Upaya
membelajarkan dan mencerdaskan anak pada usia dini adalah konsep pembelajaran
yang harus dipahami mulai diri sebagai orang tua, kesadaran akan lingkungan
keluarga, masyarakat dan lingkungan sekolah. Untuk mendapatkan anak cerdas,
maka harus dapat mempersiapkan anak menjadi cerdas. Yaitu dengan persiapan
menjadi ibu yang baik dan dapat memilih lingkungan yang mendukung pencerdasan
anak. Inilah yang paling awal dan penting.
Setelah
syarat awal itu dapat dipenuhi, langkah selanjutnya adalah banyak bergantung
pada ibu terutama dan peran sang ayah dalam mempersiapkan kelahiran anak. Orang tua bukan hanya pihak penyandang dana
bagi pendidikan anak-anaknya, tetapi juga termasuk ikut bertanggung jawab dalam
mencerdaskan anak. Guru di sekolah hanyalah sebagai peran pembantu proses
pencerdasan anak, bukan tempat akhir dari proses pencerdasan anak.
Sebagai
pendidik di Sekolah memang mempunyai andil yang cukup besar dalam upaya
pembinaan akhlak dan kepribadian anak, yaitu melalui pembinaan dan pembelajaran
pendidikan agama Islam kepada siswa. Disini pendidik harus dapat memperbaiki
akhlak dan kepribadian siswa yang sudah terlanjur rusak dalam lingkungan
keluarga, selain juga memberikan pembinaan kepada siswa. Disamping itu
kepribadian, sikap, cara hidup, bahkan sampai cara berpakaian, bergaul dan
berbicara yang dilakukan oleh seorang pendidik juga mempunyai hubungan yang
signifikan dengan proses pendidikan dan pembinaan moralitas siswa yang sedang
berlangsung.[1]
Bila
orang tua menuntut anak-anaknya menjadi cerdas, maka menjadi tuntutan juga terhadap
dirinya sendiri bagi orang tua. Sejauhmana orang tua dapat menempatkan diri
dalam proses belajar dan pencerdasan anak, hal ini merupakan langkah pertama
yang sangat baik dan sekaligus juga sebagai modal besar dalam upaya yang sangat
mulia. Dalam hal ini, menurut Suharsono, kepribadian dan kecerdasan anak
terbangun melalui transmisi spiritual, intelektual dan moral ibunya saat
mengandung anak-anaknya. Karena itu ibu-ibu yang sedang mengandung sangat
dianjurkan untuk meningkatkan bobot spiritual, intelektual dan moralitasnya.

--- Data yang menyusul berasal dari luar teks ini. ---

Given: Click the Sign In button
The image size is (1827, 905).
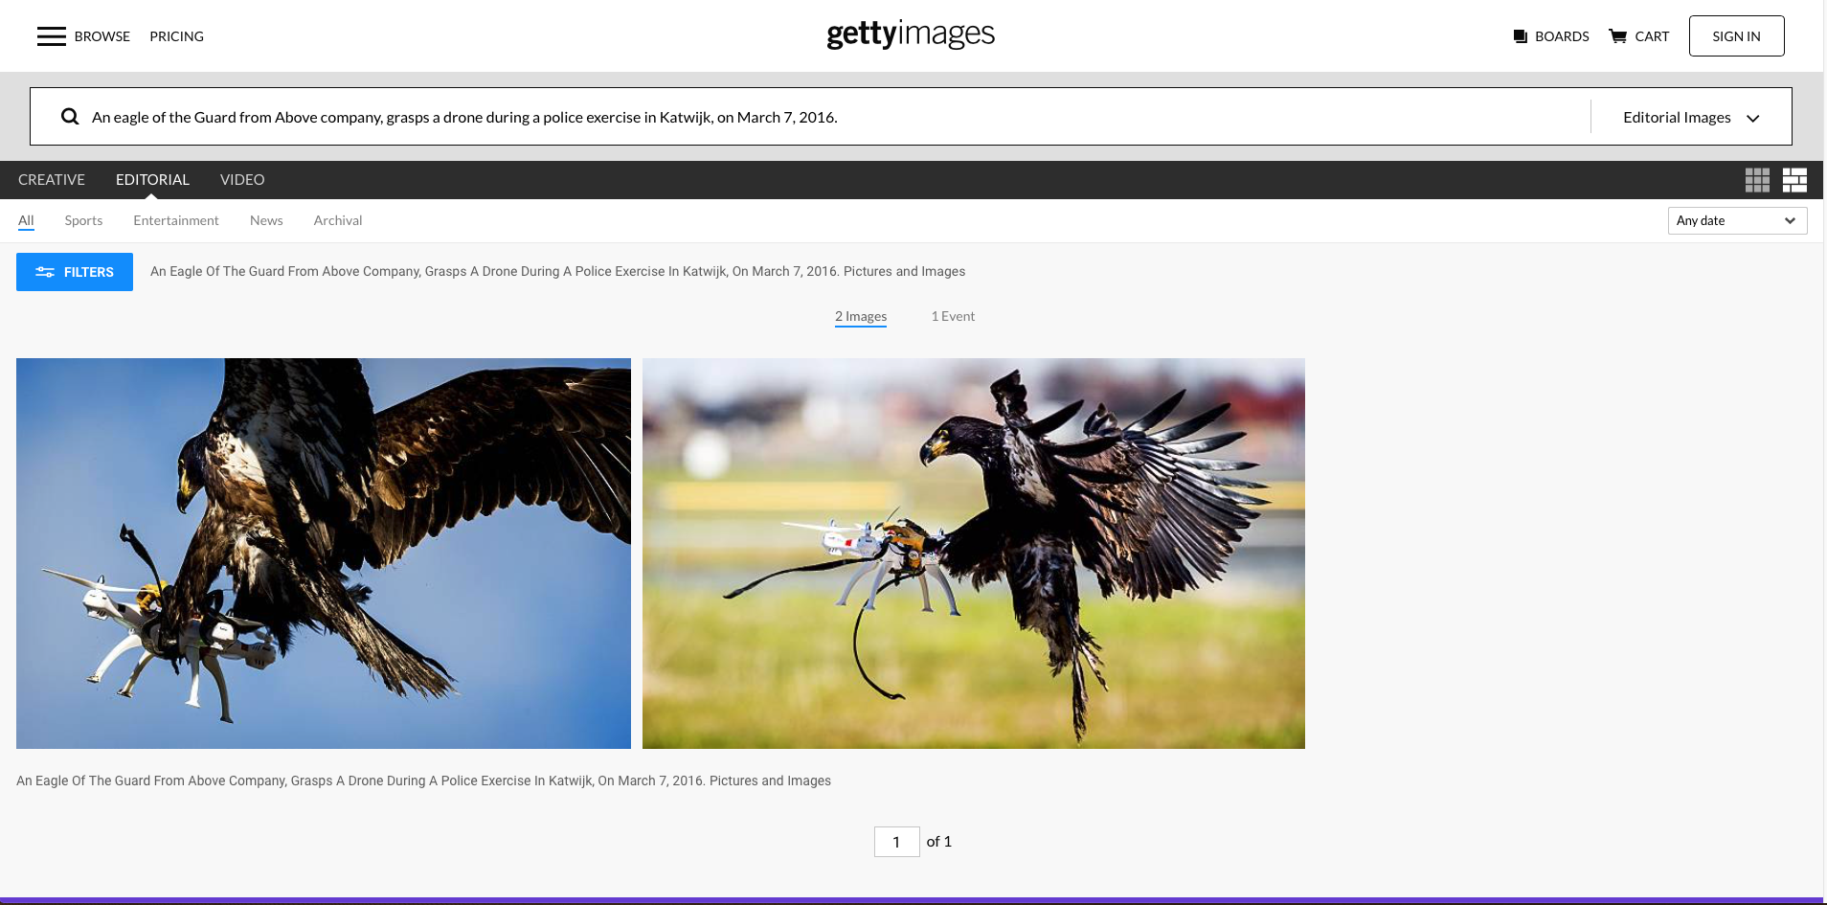Looking at the screenshot, I should coord(1736,36).
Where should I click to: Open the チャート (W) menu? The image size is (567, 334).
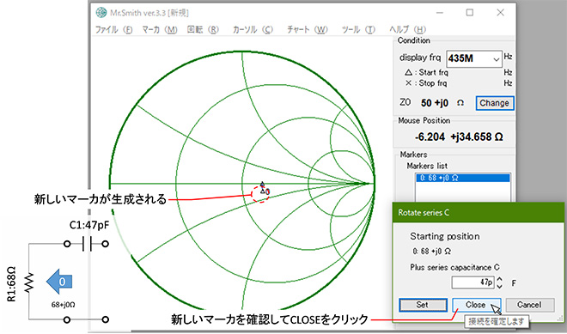pos(307,30)
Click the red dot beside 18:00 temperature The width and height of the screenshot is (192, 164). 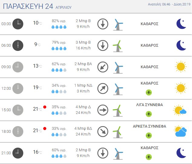click(x=45, y=129)
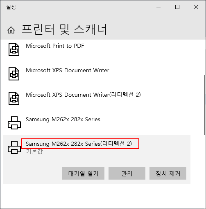Viewport: 206px width, 209px height.
Task: Click the Samsung M262x 282x Series printer icon
Action: [14, 123]
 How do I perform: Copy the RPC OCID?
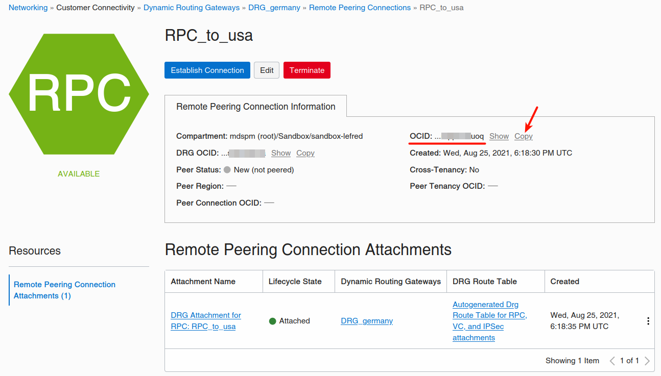524,136
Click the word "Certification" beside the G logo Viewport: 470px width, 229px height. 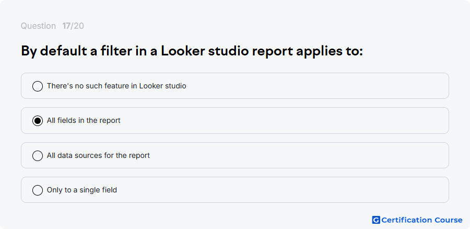(407, 220)
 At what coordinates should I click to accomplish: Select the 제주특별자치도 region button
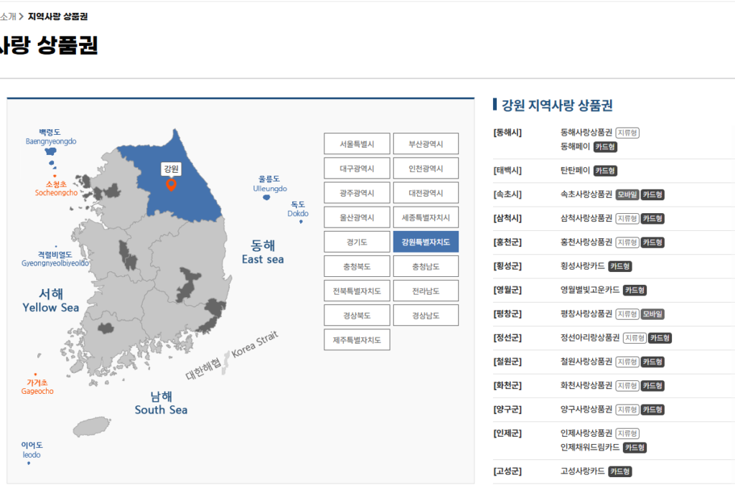tap(357, 339)
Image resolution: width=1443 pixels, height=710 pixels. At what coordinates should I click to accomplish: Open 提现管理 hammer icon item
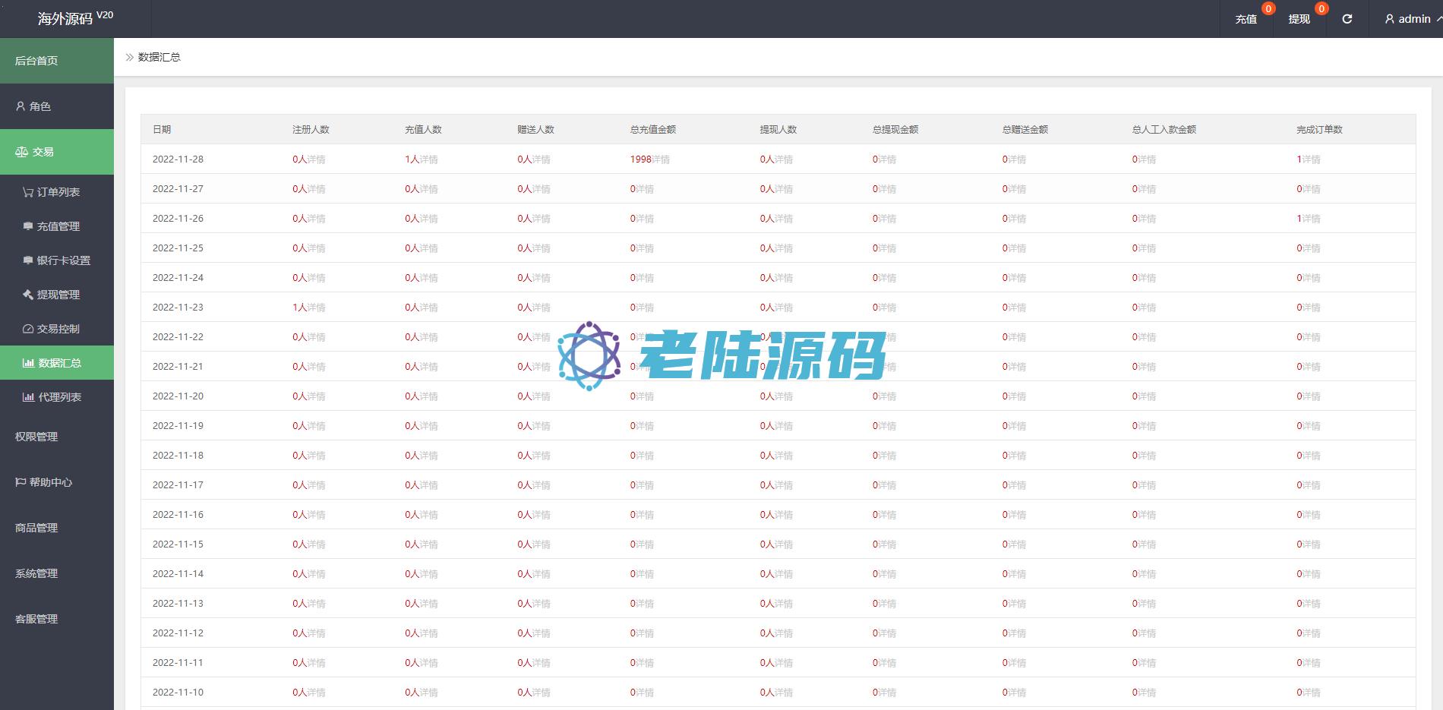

Peningkatan ini bisa ditempuh dengan memperbanyak ibadah, shalat malam, membaca
al-Qur’an, buku-buku, menjaga tutur kata, mengedepankan sikap dermawan dan
perilaku yang terpuji lainnya. Hal ini digambarkan oleh Suharsono, yakni:[2]
Anak
yang memperoleh pendidikan iman sejak dini, akan membekas di dalam
sanubarinya. Ibarat kain yang dicelup
dalam pewarna dan dibiarkan berhari-hari di dalamnya, sehingga tidak ada pori-pori
sekecil apapun yang tidak terwarnai . Bukan seperti kapur yang dicelup ke dalam
segelas air tinta, lalu segera diangkat. Hanya pinggirnya yang tipis yang
terwarnai. Celupan pendidikan imani semenjak kecil akan sangat berpengaruh
dalam kehidupan dia selanjutnya. Ia hanya akan menerima Islam sebagai pengatur kehidupannya,
al-Quran sebagai pedomannya, dan Rasulullah sebagai teladannya. Keimanan yang
terpatri dalam hati akan menghiasi lisan serta jasadnya , Islam akan melekat
menjadi baju bagi dirinya sehingga dia akan malu menanggalkannya.